> **WORK INSTRUCTION**
Find the lines of data that contain the string "chevron", then list them.

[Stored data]
——————
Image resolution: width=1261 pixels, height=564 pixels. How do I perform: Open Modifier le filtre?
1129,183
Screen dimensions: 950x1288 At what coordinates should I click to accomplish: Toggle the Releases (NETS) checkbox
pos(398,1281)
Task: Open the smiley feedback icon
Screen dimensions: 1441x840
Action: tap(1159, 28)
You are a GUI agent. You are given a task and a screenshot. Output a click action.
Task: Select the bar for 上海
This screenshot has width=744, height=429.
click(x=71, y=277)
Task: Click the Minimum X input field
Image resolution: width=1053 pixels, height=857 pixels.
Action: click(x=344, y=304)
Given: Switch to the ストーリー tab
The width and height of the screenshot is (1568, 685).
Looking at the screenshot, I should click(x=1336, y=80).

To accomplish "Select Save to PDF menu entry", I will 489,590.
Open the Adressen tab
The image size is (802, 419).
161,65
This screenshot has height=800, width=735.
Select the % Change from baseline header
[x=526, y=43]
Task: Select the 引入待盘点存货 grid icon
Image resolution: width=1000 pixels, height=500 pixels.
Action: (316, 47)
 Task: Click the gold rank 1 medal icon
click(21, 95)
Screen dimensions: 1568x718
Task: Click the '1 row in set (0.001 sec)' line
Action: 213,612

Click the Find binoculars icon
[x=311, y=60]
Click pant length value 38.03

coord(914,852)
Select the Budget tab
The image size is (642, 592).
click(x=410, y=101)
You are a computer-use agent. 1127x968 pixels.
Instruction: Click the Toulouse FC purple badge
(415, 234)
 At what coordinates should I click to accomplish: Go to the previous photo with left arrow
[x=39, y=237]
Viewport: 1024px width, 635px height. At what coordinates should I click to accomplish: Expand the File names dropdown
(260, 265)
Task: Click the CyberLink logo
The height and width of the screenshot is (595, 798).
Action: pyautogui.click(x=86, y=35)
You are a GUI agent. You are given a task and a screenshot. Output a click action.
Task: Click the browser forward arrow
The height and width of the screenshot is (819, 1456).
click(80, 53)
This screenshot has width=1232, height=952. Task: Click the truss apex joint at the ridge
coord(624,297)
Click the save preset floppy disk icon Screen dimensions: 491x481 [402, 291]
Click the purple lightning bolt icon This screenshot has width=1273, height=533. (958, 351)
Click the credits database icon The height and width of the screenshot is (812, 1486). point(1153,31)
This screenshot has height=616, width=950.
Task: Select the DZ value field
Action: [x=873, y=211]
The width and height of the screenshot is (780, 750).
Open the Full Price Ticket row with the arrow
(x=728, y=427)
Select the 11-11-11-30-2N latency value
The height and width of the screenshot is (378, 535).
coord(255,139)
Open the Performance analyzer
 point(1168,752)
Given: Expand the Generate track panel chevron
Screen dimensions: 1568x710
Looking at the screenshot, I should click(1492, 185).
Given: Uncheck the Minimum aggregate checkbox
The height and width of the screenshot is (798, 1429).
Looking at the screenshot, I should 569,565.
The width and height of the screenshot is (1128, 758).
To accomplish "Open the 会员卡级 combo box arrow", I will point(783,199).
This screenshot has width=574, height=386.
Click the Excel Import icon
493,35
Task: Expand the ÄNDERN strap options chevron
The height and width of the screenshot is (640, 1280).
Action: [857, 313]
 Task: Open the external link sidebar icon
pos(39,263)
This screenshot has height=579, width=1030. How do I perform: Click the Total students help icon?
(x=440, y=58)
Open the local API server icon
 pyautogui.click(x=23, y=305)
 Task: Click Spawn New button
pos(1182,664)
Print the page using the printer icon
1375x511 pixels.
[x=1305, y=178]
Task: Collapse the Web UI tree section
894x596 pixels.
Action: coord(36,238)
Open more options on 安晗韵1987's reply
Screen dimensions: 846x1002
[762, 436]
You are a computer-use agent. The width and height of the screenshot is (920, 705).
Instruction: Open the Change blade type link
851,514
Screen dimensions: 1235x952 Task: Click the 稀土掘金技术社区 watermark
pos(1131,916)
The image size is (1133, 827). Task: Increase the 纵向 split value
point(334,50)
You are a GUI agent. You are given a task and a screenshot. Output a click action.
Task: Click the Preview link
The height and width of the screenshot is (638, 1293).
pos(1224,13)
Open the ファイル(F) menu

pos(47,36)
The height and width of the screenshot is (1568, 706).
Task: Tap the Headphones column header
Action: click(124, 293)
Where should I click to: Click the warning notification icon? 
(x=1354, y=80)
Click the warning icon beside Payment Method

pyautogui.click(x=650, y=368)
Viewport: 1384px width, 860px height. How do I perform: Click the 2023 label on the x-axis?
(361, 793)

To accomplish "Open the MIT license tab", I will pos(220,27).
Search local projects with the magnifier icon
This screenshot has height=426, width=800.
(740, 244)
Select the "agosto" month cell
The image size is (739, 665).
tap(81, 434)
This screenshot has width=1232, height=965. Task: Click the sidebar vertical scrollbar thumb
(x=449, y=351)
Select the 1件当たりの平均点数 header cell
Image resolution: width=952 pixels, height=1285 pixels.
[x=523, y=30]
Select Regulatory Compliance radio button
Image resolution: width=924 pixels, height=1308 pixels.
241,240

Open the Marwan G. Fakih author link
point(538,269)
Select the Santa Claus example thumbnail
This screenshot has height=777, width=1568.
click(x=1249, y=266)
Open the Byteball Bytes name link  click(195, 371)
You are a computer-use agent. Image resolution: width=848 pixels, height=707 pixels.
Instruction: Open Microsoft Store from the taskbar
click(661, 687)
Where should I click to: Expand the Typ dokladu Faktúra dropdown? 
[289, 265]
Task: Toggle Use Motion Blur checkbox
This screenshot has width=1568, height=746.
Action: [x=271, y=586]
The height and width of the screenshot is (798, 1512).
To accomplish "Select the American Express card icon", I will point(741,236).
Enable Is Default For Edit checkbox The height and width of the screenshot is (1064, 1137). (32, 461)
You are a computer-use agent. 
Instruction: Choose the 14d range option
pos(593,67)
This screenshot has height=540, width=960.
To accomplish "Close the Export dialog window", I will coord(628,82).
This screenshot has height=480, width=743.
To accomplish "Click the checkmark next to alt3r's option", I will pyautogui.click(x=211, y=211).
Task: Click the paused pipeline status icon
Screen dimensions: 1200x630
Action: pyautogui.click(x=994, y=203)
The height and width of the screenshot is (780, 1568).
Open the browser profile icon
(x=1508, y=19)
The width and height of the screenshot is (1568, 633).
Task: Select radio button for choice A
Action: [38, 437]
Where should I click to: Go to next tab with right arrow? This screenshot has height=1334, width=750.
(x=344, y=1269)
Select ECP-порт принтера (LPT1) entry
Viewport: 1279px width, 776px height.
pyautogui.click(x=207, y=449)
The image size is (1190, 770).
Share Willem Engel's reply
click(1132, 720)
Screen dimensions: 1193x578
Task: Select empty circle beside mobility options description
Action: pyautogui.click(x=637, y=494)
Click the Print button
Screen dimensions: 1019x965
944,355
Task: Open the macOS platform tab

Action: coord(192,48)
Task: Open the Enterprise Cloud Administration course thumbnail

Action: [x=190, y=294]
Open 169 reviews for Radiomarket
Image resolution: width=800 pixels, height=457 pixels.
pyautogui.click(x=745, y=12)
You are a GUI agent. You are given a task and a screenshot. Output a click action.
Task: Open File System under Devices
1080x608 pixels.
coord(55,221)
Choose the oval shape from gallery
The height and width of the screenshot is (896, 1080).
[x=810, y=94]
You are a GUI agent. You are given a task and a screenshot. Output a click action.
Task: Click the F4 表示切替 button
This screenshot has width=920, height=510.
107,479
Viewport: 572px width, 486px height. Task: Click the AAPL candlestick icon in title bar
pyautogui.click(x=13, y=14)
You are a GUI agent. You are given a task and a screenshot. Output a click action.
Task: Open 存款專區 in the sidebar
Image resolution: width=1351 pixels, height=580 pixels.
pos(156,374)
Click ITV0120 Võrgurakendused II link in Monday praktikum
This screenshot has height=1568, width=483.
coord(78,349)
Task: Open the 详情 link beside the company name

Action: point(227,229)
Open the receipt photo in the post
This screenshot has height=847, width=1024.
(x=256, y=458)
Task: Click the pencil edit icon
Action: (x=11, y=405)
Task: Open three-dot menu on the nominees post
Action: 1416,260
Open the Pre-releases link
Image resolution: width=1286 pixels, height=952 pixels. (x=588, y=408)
——————
> **ANSWER SPACE**
Given: Expand the Generate track panel chevron
Task: Expand the ÄNDERN strap options chevron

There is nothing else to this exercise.